The justification engine shouldn't be hard, otherwise it's no good for making explanations. What they're doing is giving criteria for what makes a good simple model of a very complicated model, and using that to learn a member of a particular class of simple model (sparse linear classifiers; draw a few lines, classify points based on what sides of the lines they lie on) to approximate some arbitrary complicated model.

So, say you have a bazillion layer deep learning model that you're using to classify people as terrorists or not terrorists. No one understands the bazillion layer model, not even the authors, they just know that it performs well enough on the testing set. You're just asking your users to trust you when you tell them that Little Timmy's kitten is a threat to national security. Now, you probably couldn't use a simpler model to do the classification, otherwise you would have saved yourself a lot of trouble and a lot of waving your hands at scary guys with crew cuts, but you might be able to approximate it locally, in a way roughly analogous to approximating a complex surface with tangent planes, with a simpler model, and then you get the explainability of the simpler model but the accuracy of the complex model. Then when your algorithm tells the FBI to investigate Little Timmy's kitten, you don't have to shrug and mumble about doing funny things with tensors that have no relation to kittens and terrorists you can can see much less explain, you can use the human-understandable approximation to see that Little Timmy has a chemistry hobby and his parents thought it would be cute to give him some supplies as a present from the cat, and that those chemicals happen to also be useful for making bombs. Then you don't loose the trust of your users, because your algorithm did a stupid thing, but they can see that it was stupid in the idiot savant way computers are stupid and not because it just doesn't work.

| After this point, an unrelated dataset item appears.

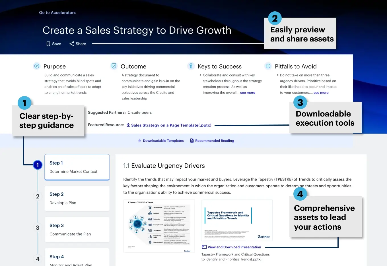Open Step 3 Communicate the Plan
The image size is (387, 266).
coord(77,230)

edit: so tldr, the clever thing here is using simple models to approximate a complicated model locally, so you can use the complicated model to give you better classifications and the simpler model to give an explanation of why it gave the classification it did, and are justified in explaining the complicated model in terms of the simple one because the simpler model is a good local approximation of the complicated model.

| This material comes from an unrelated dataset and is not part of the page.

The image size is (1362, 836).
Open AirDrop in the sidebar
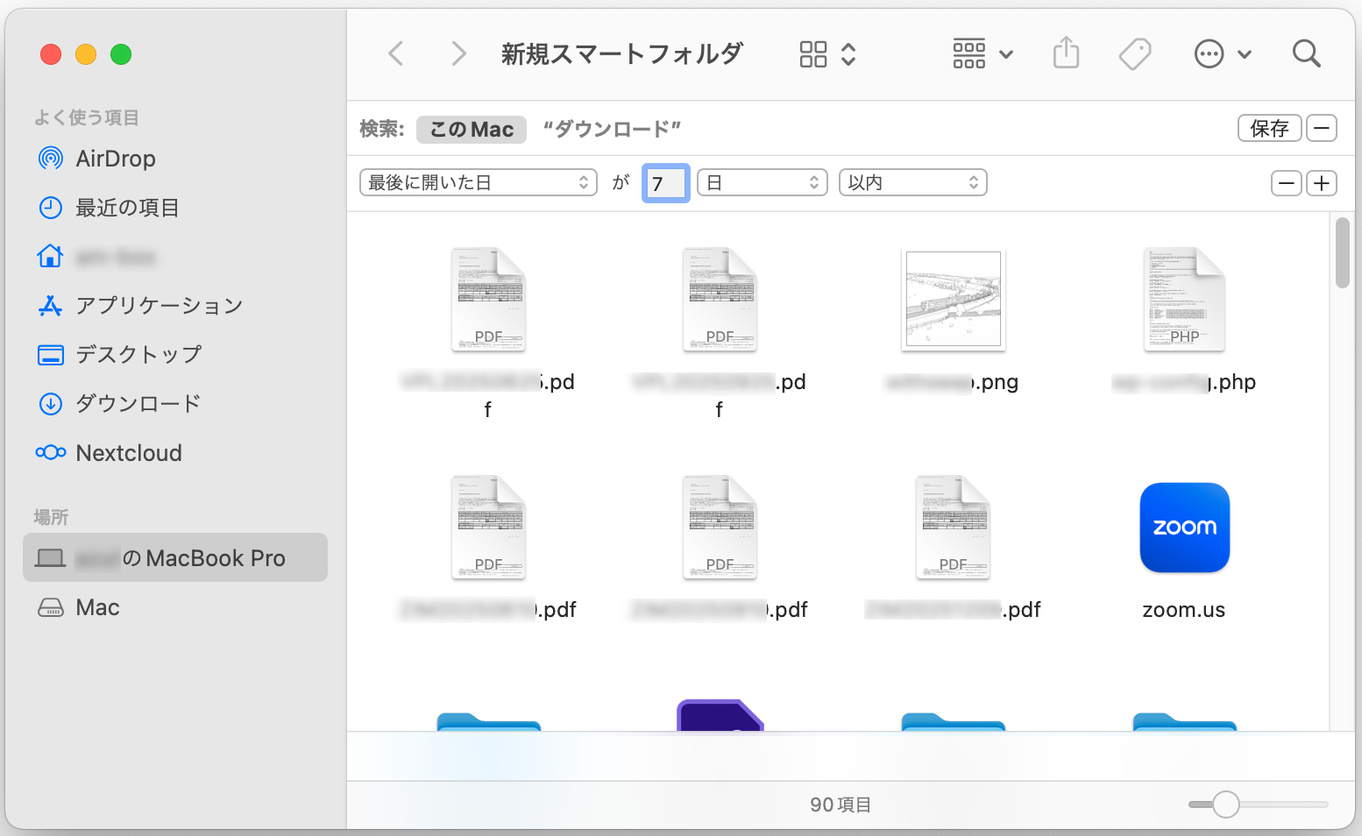tap(115, 159)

kleinbl00  ·  1379 days ago  ·  link  ·  

Okay. So if I understand you correctly, what's being described here is an algorithm and a process whereby an unknowable AI model can be synthesized down to a knowable AI model, basically by highlighting and relating the big peaks that caused the unknowable AI model to make its prediction in such a way that it's giving a relatable "slice" through the data.

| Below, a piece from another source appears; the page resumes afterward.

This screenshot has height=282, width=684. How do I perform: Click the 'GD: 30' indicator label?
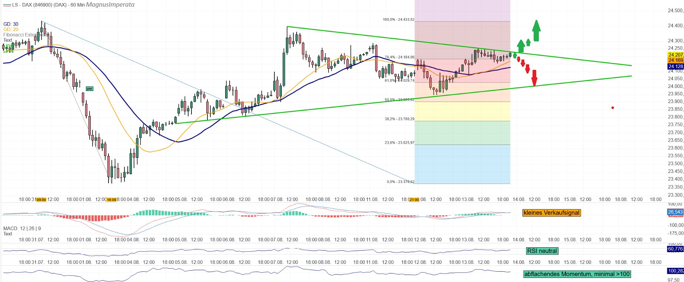point(11,24)
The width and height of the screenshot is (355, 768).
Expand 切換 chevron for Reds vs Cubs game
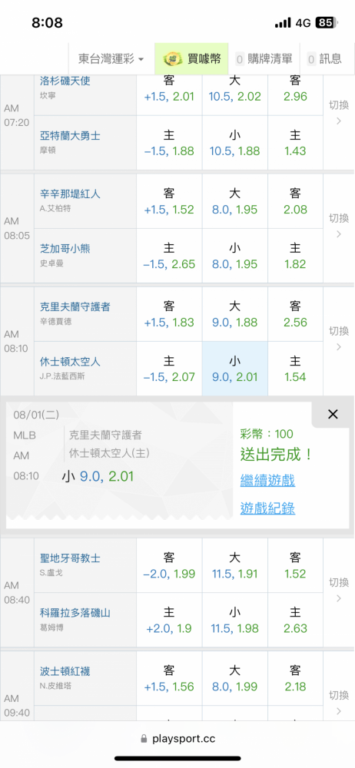(x=339, y=226)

So while the algorithm as presented works on "is this dot black or white" or "is 7 more or less than 10" (I looked up "sparse linear classifier"), the theory would be that this method of computation could eventually lead to "The Weather Channel predicts it's going to rain Tuesday afternoon because this pressure profile has led to rain 30% of the time, there's a wave of humidity sweeping north out of the Gulf, the jet stream is acting weird and there are half again as many sunspots as normal" out of a dataset that includes all of the above plus eleventy dozen other things.


Appreciate your patience. Statistics was a long time ago...

bfv  ·  1379 days ago  ·  link  ·  

Yes, that's pretty much it. Sparse linear classifiers aren't as simplistic as your googling led you to believe; look at figure 4, where they carved out pixels of the image that led to the three classifications they got for it. Their algorithm could also use some other easily comprehensible model than sparse linear classifiers, just like all learning algorithms you have to decide in advance the sort of model you're going to learn.

kleinbl00  ·  1379 days ago  ·  link  ·  

Copy copy. Thanks. I saw the dog and his guitar and learned what a superpixel was but the math was too rigorous for me to follow along without a spotter. Last question: what is it about their approach that's novel, and why hasn't an approach like this been attempted before? "Parzen windows", whatever they are, appear to be like 50 years old so I have to assume attempts at doing stuff like this has to have been around for as long as AI itself... but again, I'm a plebian.

bfv  ·  1378 days ago  ·  link  ·  

There have been a lot of symbolic AI programs that could explain themselves, because it's relatively easy to explain what your program is thinking when your program does its thinking by constructing a proof. I'm not aware of many attempts to do it with learning algorithms, and the authors only cite three.

kleinbl00  ·  1378 days ago  ·  link  ·  

Gotcha. So is it related to the fact that a learning AI has a fluid structure? Meaning the justification algorithm has to grow along with it?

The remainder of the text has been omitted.